Cuando uno se encuentra emocionalmente afectado por algo, lo cual me parece resulta inevitable casi siempre, el estado muchas veces se manifiesta en las expresiones, físicas o no, voluntarias o no.

Ahora, si pensamos que realmente el estado en que se encuentra una persona no tiene una causa particular, sino que las causas son muchas y se escapan a nuestra mirada (incluso muchas veces a la de la persona afectada), se vuelve difícil descifrar causalmente lo que la condujo a tal estado. Más aún, existe un factor que se olvida o se niega con mucha ligereza: la anti-causalidad humana.

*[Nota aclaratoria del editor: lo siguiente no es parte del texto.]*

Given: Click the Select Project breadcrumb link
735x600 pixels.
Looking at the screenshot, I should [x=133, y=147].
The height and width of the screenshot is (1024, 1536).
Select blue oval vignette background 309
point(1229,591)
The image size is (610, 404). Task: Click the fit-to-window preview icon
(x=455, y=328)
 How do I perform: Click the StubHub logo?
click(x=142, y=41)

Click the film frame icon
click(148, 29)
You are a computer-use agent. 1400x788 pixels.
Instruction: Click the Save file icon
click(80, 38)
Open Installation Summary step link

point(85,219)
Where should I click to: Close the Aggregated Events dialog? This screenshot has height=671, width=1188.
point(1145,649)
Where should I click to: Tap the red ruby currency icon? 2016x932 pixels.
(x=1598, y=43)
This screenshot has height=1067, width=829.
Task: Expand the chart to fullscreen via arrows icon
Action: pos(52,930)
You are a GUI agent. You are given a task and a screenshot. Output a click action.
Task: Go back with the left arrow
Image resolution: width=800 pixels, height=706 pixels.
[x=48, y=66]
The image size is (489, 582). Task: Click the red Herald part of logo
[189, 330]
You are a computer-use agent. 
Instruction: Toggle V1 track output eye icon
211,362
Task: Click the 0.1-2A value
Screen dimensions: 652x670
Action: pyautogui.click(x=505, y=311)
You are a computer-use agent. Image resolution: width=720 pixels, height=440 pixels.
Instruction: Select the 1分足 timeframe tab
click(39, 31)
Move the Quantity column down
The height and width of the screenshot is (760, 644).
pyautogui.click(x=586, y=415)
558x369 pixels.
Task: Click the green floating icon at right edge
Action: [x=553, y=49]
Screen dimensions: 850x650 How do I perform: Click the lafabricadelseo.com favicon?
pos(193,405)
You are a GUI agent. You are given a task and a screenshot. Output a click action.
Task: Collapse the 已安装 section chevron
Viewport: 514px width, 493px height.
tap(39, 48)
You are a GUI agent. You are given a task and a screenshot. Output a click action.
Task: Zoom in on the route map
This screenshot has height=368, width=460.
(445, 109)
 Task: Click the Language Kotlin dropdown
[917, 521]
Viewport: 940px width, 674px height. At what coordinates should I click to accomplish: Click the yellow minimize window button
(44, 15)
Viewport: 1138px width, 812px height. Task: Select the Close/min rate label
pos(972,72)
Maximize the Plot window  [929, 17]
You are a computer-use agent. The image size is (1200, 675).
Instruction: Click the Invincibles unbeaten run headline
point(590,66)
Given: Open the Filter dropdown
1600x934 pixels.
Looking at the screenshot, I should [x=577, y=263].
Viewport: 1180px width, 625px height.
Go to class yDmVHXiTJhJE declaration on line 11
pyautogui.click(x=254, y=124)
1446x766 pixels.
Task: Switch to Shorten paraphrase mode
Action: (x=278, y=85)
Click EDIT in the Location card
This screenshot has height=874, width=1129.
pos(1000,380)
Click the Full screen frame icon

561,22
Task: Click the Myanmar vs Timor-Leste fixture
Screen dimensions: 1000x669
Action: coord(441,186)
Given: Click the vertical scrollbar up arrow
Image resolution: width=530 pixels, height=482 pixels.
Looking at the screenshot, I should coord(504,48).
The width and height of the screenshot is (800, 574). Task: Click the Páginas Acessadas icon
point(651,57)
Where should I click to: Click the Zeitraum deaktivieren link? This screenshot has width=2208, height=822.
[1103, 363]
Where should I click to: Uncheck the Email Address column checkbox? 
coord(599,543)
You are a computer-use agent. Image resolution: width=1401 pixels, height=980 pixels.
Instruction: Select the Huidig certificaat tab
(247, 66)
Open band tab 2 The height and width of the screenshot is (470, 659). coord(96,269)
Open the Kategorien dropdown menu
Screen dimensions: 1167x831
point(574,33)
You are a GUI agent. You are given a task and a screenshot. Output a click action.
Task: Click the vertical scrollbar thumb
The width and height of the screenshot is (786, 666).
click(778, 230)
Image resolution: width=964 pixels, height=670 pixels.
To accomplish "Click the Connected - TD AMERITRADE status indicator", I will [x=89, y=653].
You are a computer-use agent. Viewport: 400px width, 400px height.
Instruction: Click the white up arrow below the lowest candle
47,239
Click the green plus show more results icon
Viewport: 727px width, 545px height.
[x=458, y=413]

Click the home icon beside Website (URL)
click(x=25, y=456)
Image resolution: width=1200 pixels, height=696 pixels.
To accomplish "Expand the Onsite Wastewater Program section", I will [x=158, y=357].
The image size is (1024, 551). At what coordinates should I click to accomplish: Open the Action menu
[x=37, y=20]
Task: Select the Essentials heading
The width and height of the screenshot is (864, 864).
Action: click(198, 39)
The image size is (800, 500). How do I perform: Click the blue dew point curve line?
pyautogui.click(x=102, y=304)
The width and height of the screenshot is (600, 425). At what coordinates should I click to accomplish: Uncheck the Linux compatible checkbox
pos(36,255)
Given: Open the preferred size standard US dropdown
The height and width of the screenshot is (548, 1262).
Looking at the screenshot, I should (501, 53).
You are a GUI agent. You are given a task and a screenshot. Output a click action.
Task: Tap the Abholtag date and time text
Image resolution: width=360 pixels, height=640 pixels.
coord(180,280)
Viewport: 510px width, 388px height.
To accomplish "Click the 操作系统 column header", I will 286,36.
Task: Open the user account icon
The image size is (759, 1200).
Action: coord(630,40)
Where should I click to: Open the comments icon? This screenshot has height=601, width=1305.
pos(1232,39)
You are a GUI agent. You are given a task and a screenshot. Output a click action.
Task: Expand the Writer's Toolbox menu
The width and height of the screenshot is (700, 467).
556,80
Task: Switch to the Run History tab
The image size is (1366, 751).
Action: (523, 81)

Es mi presupuesto, pero se hace difícil encontrar personas que puedan borrarlo sosteniéndo el borronazo por mucho tiempo en sus argumentos y sus actos, mucho más, se hace difícil encontrar personas que quieran destruirlo en su esencia, más allá de la manera en que sea expresado.

Persona, del griego πρόσωπον [prósōpon] y luego el latín persōna, tiene su origen en las máscaras utilizadas en los anfiteatros, con grandes bocas como embudos para que la gente oyese en todos los espacios ocupados con la misma claridad.

Entonces viene la siguiente cuestión: ¿qué es lo que lleva a una "persona", a suponer que conoce o puede conocer algo más de otra "persona", que su actuación?

Infinita quizá como la estupidez y el universo, tan pantéica como cualquier dios, no hay ingenuidad humana más grande que la comunicación.

Finalmente, solo puedo creer a los desvaríos como improvisaciones ajenamente imposibles.